### [Task to complete]
Please repeat, from the entries that follow, the lines from the one containing "Image resolution: width=1728, height=1117." through the one containing "Hello world! (627, 302)" exactly, adding nothing.

### [Record set]
#####

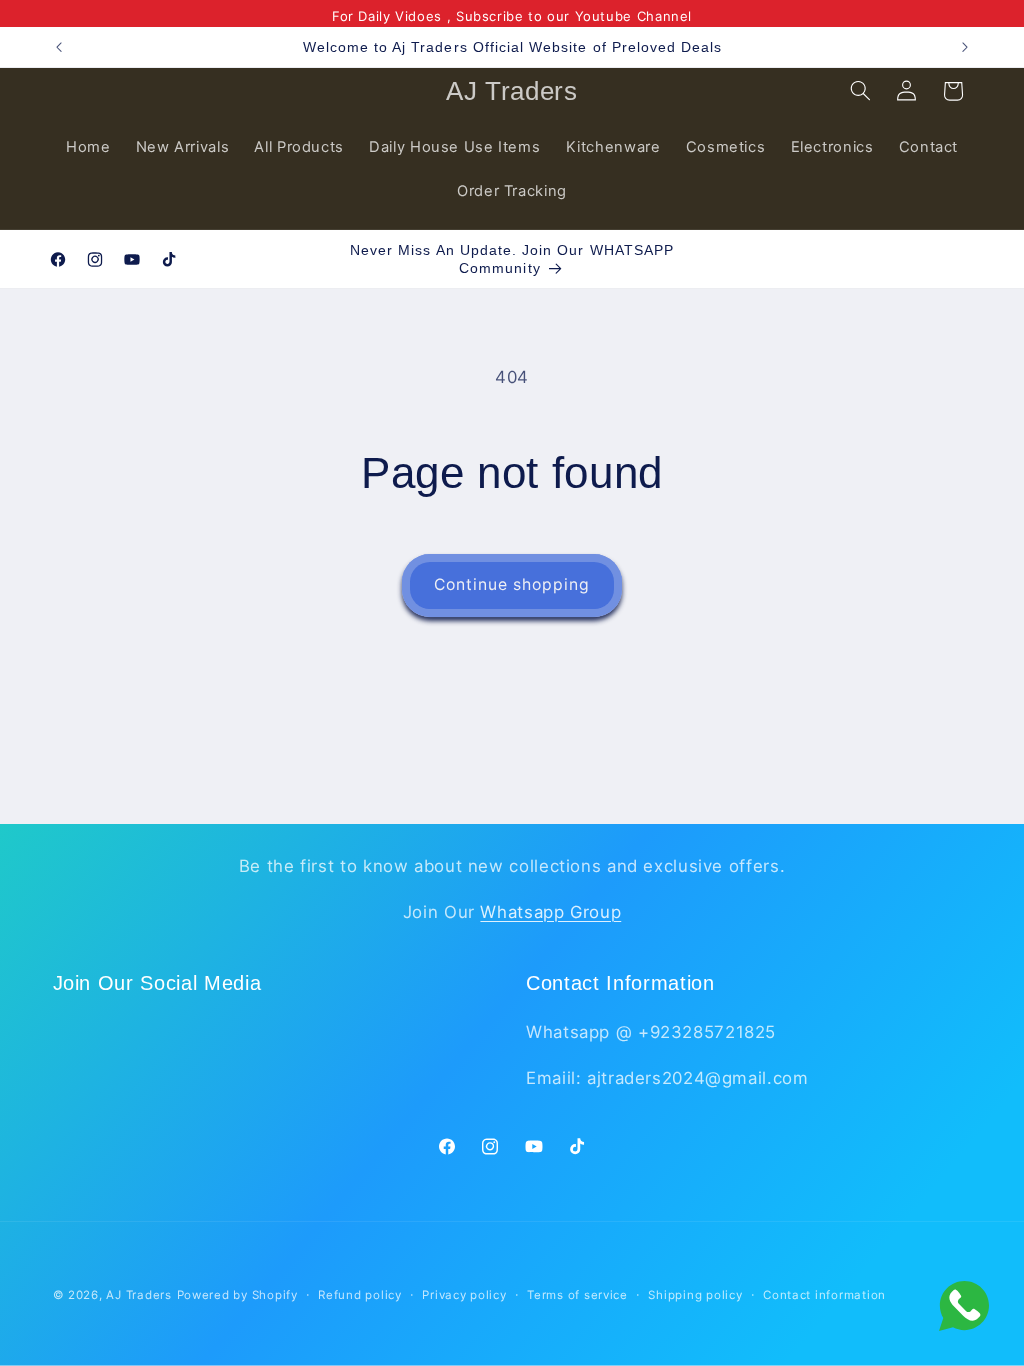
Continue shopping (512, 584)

#####

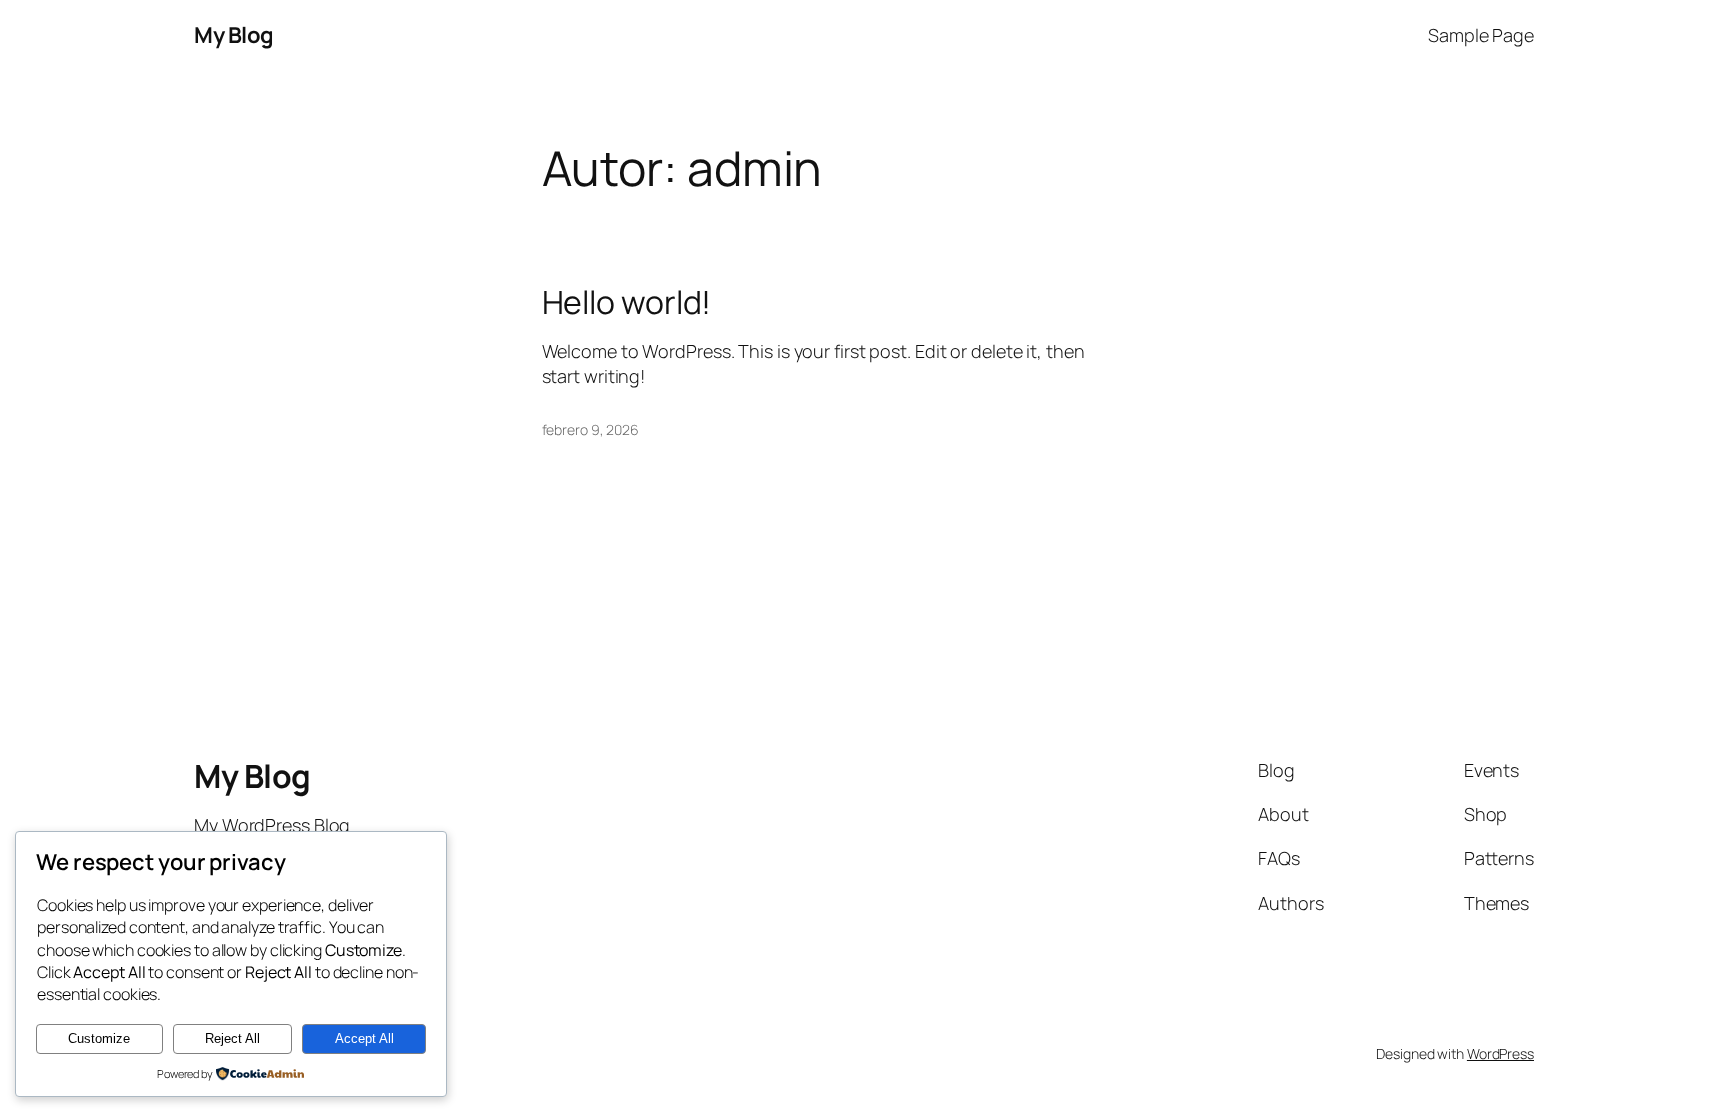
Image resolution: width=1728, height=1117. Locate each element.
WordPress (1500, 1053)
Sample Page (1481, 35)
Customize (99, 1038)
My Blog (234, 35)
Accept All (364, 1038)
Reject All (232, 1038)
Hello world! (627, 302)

#####

### [Answer to this task]
Image resolution: width=1728, height=1117. Locate each element.
WordPress (1500, 1053)
Sample Page (1481, 35)
Customize (99, 1038)
My Blog (234, 35)
Accept All (364, 1038)
Reject All (232, 1038)
Hello world! (627, 302)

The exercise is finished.